The problem is that meat-space logic is applied to the cyberspace (as it might have been said in the 90ies).
You go into a store and the clerk sees you and knows your age. If it’s borderline, then they ask for ID. They are applying that thinking to internet services.
Where this falls down is that no ordinary Mastodon instance can comply with the regulations of the close to 200 hundred countries in the world. Of course, just like 4chan, many wouldn’t want to out of principle.
The only way to make this work is to introduce another meat-space thing: Border posts. You need a Great Firewall of the [Local Nation]. At physical border posts, guards check if goods comply with local regulations. We need virtual border posts to check if data is imported and exported in compliance with local regulations.
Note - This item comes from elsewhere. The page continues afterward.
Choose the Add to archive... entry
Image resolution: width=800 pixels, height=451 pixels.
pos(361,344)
Such a thing, a virtual Schengen border, was briefly considered in the EU about 15 years ago. It went nowhere at the time. But if you look at EU regulations, you can see that the foundations are already laid, most obviously with the GDPR but also the DSM, DMA, DSA, CRA, …
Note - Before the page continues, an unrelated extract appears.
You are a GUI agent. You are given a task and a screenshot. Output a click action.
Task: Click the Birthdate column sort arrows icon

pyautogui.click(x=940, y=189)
Eventually, the border will be closed to protect our values; to enforce our laws. We will lock out those American and Chinese Big Tech companies that steal our data. We will only allow their European branches and strictly monitor their communications abroad. We will be taking back control, as the Brexiteers sloganized it. Freedom is just another word for having to ask the government for permission when you enter a country. And increasingly, it is another word for having to ask permission for how you use your own computer.
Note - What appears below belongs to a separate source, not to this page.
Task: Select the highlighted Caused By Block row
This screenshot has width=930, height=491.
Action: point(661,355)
It won’t be some shady backroom deal. Look here. People in this community love these regulations. Europeans here are happy to tell US companies to “FO if they don’t want to follow our laws”. Well, the Great Firewall of Europe is how you do that.
lemmy.world/comment/19119670
:::
General_Effort
2025-08-30 14:21:20
6nk06
in reply to sunbeam60 • • •Parents can (and MUST) monitor what happens in their home. It was expected for the past thousand years, and now it's the duty of everyone to take care of anyone's children for some reason. To get to a porn store, you need money to take the bus or you need a car, then the owner of the store can kick your ass or call the cops if you're underage. Remember that less than 50 years ago, the local priest could smash your face if you didn't behave properly in the street, With the internet, parents are the sole responsible for what their kids do, but they don't want to take any responsibility for it. The solution would be a mandatory parental control on every computer, but parents wouldn't like that.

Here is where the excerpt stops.